DEPARTMENT OF MYSELF


reese said...
It has come to my attention by the book club people at Joseph-Beth in Cincinnati that you refuse to come to our store. That you only do "regional stuff." But Maureen, we NEED you to educate the people in ways of good literature. We need you in Cincinnati! Why won't you come to save us?


What? Who told you that? I never heard of this. I guess someone was making a decision on my behalf. I promise you . . . it wasn’t me. That’s ANNOYING.

It was probably the %@#$&^% cast of High School Musical intercepting my messages.

I’ll be honest with you—part of the problem is that I have three publishers, and not everyone who fields these questions really knows me, so they may just say I won’t do something because they’re overloaded with work. But I can tell you I never heard about your store, and I don’t have any kind of “regional” policy.

I’m working on refining my system of dealing with requests. The best thing right now is to send them to me—or rather, to Free Monkey, who handles all of this. I consider every request I get! It all comes down to a matter of what’s practical and possible, schedule-wise. Sometimes it’s not really feasible for the publisher to send me somewhere to do one event. What I’m trying to do now is gather up all these requests to package them together for the release of Suite Scarlett. So it might be possible! Please drop me an e-mail and Free Monkey will enter you into his system.



I consider all requests!


jez said...
Hey Maureen, guess what I did today! I created a LiveJournal community devoted to you & your books.


WOW! Thank you, Jez!

rebekah ruth said...
I'd like to inquire as to how many words, on average, you write per book. For example, how many thousands words were put into the final copy of Devilish (which if my favorite of all your books).


Free Monkey is looking in the files right now and is shouting numbers at me . . .

The Key to the Golden Firebird is 71,216 words. The Bermudez Triangle is 75,131 words. 13 Little Blue Envelopes is 63,614 words. Devilish is 56,438 words. Girl At Sea is 80,592 words. And at the moment, Suite Scarlett is 88,371 words. But don’t be surprised if you get it and it’s 88, 247 words or something. Please send no letters of complaint. I’m still doing some tweaks.

becky said...
I was just in a show, and our cast was just so unbelievably close... It was amazing. And now the show is over. I'm majorly depressed. How can I get over my post-show depression?


I have the solution! You can read SUITE SCARLETT, which will give you a WHOLE NEW SHOW! Hamlet . . . on unicycles!
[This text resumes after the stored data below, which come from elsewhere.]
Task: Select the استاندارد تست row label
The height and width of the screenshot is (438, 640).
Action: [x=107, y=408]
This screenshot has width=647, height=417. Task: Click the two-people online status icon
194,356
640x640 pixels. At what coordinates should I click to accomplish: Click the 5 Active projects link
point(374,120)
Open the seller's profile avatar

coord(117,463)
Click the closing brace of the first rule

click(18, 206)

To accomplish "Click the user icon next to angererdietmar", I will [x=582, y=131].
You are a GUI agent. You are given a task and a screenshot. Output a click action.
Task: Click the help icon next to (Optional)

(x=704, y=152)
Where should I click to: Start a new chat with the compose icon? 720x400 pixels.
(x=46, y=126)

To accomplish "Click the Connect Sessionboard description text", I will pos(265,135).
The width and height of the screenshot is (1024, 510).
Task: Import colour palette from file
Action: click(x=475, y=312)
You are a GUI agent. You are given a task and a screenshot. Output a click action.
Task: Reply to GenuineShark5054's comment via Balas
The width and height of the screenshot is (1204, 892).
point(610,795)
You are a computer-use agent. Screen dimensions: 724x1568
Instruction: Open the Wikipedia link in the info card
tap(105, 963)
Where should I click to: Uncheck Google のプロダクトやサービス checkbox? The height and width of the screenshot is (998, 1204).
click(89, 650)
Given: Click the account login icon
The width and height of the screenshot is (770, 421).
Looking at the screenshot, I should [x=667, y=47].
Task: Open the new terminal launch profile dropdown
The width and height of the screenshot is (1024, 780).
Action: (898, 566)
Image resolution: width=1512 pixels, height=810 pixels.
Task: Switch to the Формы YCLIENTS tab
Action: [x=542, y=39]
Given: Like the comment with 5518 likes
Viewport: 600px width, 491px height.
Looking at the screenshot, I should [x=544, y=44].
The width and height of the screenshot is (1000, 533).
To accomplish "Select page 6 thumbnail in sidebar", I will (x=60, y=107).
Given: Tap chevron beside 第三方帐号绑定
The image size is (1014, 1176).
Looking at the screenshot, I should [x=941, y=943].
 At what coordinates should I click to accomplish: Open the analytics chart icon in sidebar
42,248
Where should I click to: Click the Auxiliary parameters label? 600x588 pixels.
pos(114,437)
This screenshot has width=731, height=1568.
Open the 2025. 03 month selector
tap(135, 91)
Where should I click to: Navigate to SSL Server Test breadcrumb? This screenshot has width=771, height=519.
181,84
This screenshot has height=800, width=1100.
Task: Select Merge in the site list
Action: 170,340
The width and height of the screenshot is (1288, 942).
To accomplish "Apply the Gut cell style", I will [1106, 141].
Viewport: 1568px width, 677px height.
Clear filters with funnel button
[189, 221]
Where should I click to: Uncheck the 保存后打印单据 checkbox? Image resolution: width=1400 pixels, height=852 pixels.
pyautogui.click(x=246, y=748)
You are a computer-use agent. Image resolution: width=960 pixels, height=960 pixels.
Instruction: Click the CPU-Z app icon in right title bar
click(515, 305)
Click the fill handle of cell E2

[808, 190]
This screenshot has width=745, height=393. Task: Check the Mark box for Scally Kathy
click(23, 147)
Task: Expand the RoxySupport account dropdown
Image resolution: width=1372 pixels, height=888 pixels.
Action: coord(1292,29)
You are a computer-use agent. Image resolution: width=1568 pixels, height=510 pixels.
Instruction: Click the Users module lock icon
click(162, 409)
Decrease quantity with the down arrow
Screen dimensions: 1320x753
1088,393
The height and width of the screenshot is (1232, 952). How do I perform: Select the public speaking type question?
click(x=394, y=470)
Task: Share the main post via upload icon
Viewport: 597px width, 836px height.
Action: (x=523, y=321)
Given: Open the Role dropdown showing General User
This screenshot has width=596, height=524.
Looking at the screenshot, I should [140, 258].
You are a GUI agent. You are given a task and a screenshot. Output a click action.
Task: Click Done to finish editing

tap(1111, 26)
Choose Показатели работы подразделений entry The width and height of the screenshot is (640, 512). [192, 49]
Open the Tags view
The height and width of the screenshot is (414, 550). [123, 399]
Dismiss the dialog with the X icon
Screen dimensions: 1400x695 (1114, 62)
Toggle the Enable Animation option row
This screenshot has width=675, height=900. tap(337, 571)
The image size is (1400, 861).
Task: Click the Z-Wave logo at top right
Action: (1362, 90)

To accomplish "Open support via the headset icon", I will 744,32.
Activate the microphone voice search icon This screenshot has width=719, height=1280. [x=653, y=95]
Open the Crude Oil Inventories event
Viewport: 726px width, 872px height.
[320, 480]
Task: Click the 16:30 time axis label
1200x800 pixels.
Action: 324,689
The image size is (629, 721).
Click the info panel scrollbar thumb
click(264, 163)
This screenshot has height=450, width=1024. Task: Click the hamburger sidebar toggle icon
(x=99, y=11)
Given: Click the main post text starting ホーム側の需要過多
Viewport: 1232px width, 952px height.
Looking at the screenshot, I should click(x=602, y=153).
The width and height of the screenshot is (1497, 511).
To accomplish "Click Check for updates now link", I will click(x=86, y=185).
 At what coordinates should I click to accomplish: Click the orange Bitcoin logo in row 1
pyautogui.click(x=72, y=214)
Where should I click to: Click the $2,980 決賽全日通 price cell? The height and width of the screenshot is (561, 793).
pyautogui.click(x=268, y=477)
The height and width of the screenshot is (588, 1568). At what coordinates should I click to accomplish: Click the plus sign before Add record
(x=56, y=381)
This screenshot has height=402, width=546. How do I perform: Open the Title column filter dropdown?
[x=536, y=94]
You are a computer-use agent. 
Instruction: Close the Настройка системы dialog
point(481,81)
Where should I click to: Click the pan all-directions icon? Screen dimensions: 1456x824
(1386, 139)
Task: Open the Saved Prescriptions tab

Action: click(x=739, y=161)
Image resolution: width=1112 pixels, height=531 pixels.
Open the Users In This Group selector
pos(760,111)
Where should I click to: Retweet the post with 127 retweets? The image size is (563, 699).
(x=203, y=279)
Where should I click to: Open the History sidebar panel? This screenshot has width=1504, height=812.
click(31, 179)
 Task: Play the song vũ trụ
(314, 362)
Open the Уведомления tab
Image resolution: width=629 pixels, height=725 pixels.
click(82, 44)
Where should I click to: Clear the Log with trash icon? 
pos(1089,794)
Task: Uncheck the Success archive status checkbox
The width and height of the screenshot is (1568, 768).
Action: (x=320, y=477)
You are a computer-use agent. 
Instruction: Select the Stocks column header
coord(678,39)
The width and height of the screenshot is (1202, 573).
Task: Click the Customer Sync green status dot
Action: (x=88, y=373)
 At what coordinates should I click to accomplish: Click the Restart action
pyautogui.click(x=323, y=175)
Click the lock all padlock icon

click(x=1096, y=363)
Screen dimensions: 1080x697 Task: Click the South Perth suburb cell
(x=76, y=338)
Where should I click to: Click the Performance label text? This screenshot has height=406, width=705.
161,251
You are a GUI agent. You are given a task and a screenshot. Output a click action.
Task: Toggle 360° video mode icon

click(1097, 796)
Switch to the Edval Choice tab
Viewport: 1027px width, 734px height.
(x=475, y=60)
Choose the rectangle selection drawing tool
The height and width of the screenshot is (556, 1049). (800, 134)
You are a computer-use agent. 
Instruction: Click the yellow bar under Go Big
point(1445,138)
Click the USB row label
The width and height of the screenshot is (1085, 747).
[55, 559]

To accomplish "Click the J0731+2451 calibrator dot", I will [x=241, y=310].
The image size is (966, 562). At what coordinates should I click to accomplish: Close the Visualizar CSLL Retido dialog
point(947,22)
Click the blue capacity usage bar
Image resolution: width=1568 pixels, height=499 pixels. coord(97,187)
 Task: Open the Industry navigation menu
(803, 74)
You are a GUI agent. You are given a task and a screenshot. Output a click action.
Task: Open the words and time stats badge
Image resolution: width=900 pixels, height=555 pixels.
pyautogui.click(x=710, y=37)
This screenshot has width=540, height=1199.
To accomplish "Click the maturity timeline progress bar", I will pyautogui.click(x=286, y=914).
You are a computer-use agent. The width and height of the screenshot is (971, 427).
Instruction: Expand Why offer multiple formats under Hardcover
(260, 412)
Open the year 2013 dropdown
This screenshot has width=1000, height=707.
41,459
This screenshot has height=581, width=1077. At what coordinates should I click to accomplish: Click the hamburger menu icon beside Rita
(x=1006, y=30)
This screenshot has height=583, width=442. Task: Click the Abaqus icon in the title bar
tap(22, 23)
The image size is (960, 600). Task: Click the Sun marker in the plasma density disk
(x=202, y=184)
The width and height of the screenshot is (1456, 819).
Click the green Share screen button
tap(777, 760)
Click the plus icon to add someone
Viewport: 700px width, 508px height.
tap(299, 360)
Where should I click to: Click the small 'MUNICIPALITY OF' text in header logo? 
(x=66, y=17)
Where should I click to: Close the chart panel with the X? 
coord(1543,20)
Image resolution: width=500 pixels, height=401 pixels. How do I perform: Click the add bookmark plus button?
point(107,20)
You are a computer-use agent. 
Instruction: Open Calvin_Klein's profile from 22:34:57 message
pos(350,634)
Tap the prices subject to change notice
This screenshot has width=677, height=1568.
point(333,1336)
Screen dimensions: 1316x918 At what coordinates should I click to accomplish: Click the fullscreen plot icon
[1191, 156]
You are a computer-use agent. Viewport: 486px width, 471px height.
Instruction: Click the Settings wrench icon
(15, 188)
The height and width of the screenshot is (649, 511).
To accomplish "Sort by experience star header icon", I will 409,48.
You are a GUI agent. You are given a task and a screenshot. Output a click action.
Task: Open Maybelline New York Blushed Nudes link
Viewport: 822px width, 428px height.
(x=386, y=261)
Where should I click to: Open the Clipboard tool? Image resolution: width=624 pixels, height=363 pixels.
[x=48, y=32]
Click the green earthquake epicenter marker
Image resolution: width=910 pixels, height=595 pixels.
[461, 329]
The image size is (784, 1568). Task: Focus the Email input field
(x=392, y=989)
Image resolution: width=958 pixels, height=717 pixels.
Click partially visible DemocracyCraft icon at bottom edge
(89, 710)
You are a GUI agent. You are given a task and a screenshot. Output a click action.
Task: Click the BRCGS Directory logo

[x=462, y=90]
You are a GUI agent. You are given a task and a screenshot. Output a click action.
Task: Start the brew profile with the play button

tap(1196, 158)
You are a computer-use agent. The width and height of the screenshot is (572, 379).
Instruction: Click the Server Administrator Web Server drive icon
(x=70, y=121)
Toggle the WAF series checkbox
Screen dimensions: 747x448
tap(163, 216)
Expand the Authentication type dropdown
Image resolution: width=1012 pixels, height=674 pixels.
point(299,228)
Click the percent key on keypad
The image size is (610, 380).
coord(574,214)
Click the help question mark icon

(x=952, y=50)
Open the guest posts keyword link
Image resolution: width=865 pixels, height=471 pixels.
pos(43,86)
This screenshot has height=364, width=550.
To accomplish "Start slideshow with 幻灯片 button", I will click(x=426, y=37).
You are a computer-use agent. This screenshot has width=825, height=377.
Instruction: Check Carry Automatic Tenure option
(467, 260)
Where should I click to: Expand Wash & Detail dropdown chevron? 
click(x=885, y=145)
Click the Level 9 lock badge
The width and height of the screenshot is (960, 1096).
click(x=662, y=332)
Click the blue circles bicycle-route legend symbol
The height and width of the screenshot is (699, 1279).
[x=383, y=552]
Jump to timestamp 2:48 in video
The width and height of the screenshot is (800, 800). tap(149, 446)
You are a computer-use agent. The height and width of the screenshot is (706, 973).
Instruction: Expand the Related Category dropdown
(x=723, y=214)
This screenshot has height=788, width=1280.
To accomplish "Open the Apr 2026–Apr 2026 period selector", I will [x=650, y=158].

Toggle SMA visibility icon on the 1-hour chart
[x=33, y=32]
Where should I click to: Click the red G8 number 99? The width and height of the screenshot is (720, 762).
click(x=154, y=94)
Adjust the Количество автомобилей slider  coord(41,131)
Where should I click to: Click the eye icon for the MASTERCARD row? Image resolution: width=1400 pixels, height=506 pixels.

Unlike High School Musical, which doesn’t even HAVE a musical in it . . . SUITE SCARLETT delivers, and you can just read it again when you need another hit of show!

Maybe this is why the cast of High School Musical is after me . . .

anonymous said...

Can you show us the cover of Suite Scarlett?

I couldn’t before, but it wasn’t done, done. But now it is!

Friends, I present to you . . . Suite Scarlett, the cover.



Behold! EYES!


I sort of found this out through the ever-awesome Little Willow who saw that it can be pre-ordered on Amazon. Feel free to start discussing it on that little forum at the bottom. If you put something amusing down there, maybe I will send you a PRIZE.

Until TOMORROW! Since I’m in the UK right now, I am especially interested in answering questions about the American experience in England. What do YOU want to know?